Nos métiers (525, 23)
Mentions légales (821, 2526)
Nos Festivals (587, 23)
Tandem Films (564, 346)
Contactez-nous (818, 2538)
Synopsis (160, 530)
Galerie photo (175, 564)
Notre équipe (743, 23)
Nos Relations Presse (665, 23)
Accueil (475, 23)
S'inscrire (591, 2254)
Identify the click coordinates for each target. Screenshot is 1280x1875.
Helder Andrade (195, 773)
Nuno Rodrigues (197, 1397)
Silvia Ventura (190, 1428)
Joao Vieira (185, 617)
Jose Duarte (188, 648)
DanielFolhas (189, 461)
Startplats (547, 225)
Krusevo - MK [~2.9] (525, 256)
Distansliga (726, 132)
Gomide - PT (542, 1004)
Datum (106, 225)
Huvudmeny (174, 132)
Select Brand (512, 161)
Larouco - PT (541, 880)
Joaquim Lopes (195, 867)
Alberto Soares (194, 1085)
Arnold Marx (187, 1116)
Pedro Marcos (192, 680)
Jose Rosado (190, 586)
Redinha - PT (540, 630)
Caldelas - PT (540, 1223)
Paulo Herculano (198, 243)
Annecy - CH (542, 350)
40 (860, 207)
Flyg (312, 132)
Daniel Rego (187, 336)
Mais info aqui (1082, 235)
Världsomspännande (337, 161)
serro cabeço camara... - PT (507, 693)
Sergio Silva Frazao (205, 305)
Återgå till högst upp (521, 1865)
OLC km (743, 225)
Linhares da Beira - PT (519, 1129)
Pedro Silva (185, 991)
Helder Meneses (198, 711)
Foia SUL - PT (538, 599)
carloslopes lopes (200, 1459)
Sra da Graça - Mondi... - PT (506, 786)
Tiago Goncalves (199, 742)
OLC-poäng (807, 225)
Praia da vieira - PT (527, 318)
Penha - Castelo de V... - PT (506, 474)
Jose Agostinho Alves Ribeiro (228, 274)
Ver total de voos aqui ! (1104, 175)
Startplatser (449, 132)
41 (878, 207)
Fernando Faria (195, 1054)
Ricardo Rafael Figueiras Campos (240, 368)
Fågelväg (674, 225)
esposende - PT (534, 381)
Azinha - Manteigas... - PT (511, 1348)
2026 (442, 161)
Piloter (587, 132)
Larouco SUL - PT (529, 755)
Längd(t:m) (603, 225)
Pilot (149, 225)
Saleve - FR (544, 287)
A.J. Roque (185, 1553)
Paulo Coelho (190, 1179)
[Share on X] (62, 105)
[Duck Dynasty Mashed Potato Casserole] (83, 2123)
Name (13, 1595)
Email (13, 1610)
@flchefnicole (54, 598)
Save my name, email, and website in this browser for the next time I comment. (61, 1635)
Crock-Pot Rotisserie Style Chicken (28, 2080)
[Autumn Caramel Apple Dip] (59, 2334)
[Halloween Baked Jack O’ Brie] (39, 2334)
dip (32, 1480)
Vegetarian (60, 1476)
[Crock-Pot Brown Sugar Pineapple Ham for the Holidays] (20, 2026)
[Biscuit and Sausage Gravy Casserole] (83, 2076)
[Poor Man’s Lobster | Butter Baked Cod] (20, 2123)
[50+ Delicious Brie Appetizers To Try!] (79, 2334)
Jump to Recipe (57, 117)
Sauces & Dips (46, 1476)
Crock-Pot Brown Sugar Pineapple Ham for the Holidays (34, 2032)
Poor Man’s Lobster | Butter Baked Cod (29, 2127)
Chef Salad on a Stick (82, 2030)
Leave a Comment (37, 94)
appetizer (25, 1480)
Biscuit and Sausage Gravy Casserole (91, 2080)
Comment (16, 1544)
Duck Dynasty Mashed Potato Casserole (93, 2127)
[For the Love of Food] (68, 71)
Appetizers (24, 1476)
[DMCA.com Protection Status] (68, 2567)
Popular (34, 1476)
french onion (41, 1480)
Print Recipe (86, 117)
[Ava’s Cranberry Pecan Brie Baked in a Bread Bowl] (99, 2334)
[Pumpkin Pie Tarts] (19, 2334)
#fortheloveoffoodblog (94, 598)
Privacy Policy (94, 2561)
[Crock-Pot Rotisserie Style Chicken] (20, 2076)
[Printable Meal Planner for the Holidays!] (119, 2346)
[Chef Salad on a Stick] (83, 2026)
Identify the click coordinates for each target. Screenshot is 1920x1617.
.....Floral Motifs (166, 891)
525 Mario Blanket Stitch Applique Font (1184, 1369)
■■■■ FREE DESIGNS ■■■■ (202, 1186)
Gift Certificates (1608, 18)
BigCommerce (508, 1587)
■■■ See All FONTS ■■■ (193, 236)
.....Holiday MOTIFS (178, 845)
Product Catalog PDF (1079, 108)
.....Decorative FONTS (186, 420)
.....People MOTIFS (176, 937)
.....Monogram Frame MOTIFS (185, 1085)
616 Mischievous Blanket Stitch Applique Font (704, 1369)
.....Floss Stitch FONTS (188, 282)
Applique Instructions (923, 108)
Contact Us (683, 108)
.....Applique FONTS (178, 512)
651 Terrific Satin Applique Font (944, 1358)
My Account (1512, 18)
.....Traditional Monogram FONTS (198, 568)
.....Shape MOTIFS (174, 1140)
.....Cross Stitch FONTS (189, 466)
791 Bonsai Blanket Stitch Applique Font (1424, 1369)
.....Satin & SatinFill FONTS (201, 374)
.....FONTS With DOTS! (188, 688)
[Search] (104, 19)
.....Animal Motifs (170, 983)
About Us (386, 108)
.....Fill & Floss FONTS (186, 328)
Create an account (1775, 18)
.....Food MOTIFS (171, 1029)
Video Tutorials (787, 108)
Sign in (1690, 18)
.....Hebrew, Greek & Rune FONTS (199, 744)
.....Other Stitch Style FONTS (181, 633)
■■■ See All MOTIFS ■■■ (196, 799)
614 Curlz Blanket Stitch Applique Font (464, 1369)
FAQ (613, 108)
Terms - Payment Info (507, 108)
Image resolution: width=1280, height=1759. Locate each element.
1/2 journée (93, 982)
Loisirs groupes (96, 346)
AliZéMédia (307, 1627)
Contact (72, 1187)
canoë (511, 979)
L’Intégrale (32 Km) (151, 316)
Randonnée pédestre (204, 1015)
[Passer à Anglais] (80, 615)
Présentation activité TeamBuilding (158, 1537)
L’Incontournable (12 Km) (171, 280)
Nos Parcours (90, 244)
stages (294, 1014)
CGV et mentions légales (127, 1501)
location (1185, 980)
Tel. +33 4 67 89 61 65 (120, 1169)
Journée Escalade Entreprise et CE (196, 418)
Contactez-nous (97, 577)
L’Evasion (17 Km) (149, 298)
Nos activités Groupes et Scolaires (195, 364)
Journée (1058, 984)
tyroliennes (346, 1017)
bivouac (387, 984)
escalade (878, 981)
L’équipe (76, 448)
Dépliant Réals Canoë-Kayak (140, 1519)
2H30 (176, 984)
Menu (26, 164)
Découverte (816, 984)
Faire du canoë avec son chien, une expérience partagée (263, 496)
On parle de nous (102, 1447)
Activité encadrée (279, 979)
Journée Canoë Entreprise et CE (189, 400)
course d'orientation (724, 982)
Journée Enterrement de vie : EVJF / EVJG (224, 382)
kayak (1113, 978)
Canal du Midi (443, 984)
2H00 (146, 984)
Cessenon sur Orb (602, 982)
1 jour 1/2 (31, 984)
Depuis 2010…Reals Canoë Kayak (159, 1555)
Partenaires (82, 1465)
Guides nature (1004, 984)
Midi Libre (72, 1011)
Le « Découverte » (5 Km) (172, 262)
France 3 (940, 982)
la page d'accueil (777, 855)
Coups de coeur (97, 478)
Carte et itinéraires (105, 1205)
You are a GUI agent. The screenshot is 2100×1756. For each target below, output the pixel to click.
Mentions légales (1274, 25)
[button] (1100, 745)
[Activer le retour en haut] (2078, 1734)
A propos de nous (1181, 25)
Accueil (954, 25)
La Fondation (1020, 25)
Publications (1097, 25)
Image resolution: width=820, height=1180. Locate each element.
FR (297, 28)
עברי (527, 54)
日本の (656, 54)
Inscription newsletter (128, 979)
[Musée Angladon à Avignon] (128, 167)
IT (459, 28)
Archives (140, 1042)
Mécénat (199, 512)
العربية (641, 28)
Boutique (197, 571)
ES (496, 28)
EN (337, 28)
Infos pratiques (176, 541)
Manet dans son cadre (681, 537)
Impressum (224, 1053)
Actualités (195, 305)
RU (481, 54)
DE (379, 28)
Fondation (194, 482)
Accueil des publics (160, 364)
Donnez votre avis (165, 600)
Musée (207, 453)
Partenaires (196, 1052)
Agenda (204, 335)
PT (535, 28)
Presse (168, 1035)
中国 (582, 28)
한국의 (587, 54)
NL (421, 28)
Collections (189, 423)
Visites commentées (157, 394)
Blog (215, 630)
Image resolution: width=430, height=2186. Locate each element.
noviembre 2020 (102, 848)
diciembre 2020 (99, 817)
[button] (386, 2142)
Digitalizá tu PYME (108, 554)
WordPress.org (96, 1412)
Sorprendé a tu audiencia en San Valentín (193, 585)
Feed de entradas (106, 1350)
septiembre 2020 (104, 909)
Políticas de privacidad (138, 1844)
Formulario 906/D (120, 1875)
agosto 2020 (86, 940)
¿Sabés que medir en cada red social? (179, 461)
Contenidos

Exercise details: Copy task for the entries above: every line with the string "Identify".

Result:
Identify the click coordinates for each target. Screenshot is 1280x1875.
Identify the click coordinates for each target. Screenshot is 1920x1617.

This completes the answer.